Si elle se fût débonnairement soumise aux nombreuses humiliations que ces provinciaux étaient prêts à lui faire subir ; si elle eût recherché leur protection et si elle se fût laissé tancer par eux ; peut-être avec le temps lui auraient-ils pardonné. Mais elle ne fit rien de tout cela. Si on venait la voir, c’était fort bien ; elle était franchement et complétement charmée de recevoir des visites.

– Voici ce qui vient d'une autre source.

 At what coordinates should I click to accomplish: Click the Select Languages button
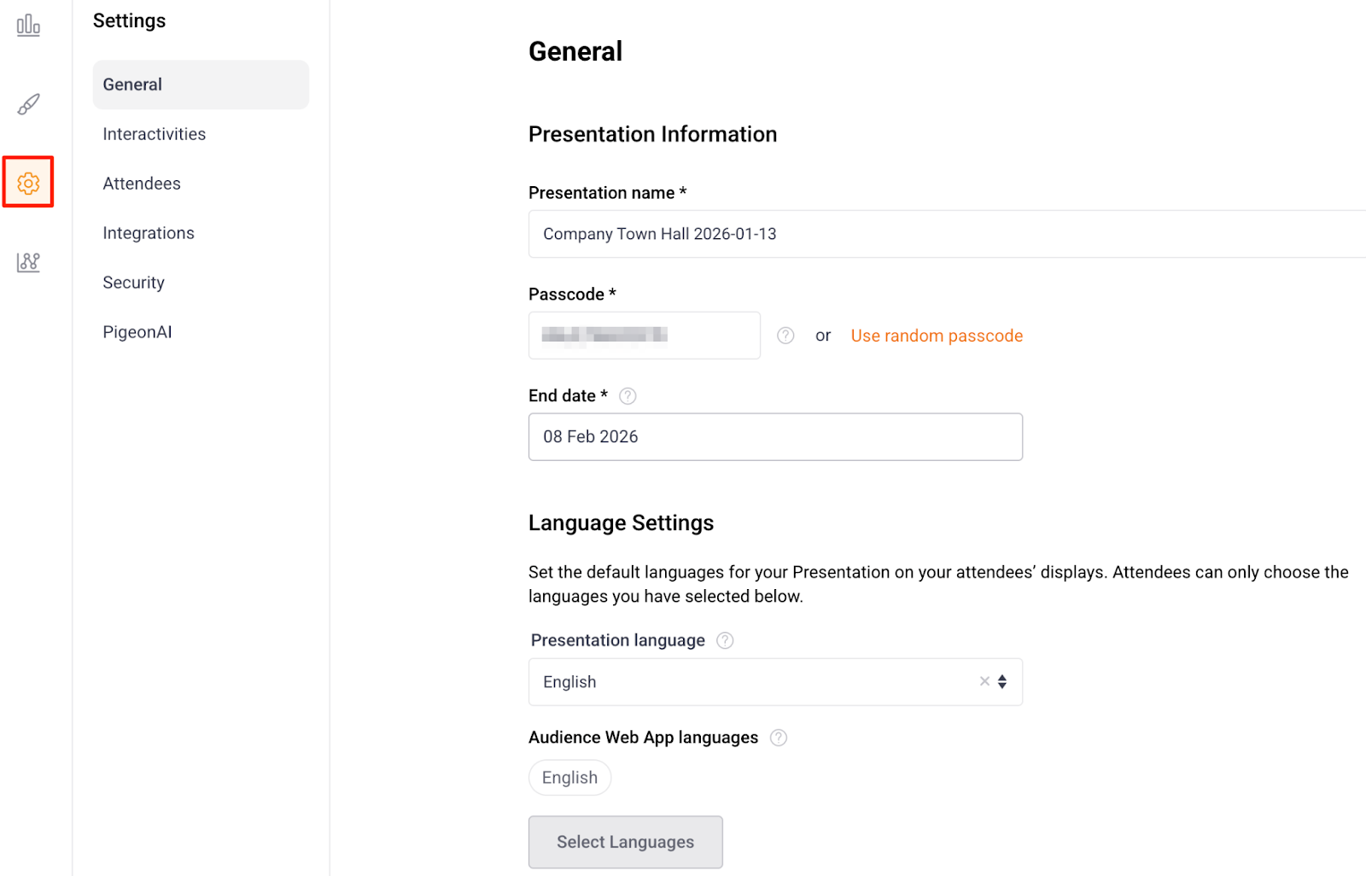625,842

On pouvait la trouver les mains couvertes de gants de jardinage, les cheveux sans apprêt, portant un arrosoir, occupée dans ses serres, et elle vous accueillait avec autant de sérénité que si elle fût née dans un palais et accoutumée depuis sa plus tendre enfance à recevoir des hommages. On avait beau être d’une politesse aussi froide que possible, elle était toujours affable, franche, gaie et bonne. Elle aimait à parler sans cesse de son « cher vieil Archy, » comme elle se permettait d’appeler celui qui était en même temps son bienfaiteur et son mari ; ou bien elle montrait à ses hôtes quelque nouveau tableau qu’il avait acheté, et elle osait, l’impudente, l’ignorante, la prétentieuse créature ! parler d’art, comme si tout le jargon ronflant sous lequel ils essayaient de l’écraser lui eût été aussi familier qu’à un membre de l’Académie royale. Quand l’étiquette exigeait qu’elle rendît ses visites de cérémonie, elle avait l’audace de se rendre chez ses voisins dans un petit panier traîné par un seul poney à tous crins, car cette femme artificieuse avait le tort d’affecter de la simplicité dans ses goûts, et de ne point faire d’étalage. La grandeur qui l’entourait était pour elle chose toute naturelle ; elle causait et riait avec sa verve théâtrale, à la grande admiration des jeunes gens assez aveugles pour ne pas voir les charmes de race de celles qui la dénigraient, mais qui ne se lassaient jamais de vanter les manières aimables et les yeux superbes de Mme Floyd.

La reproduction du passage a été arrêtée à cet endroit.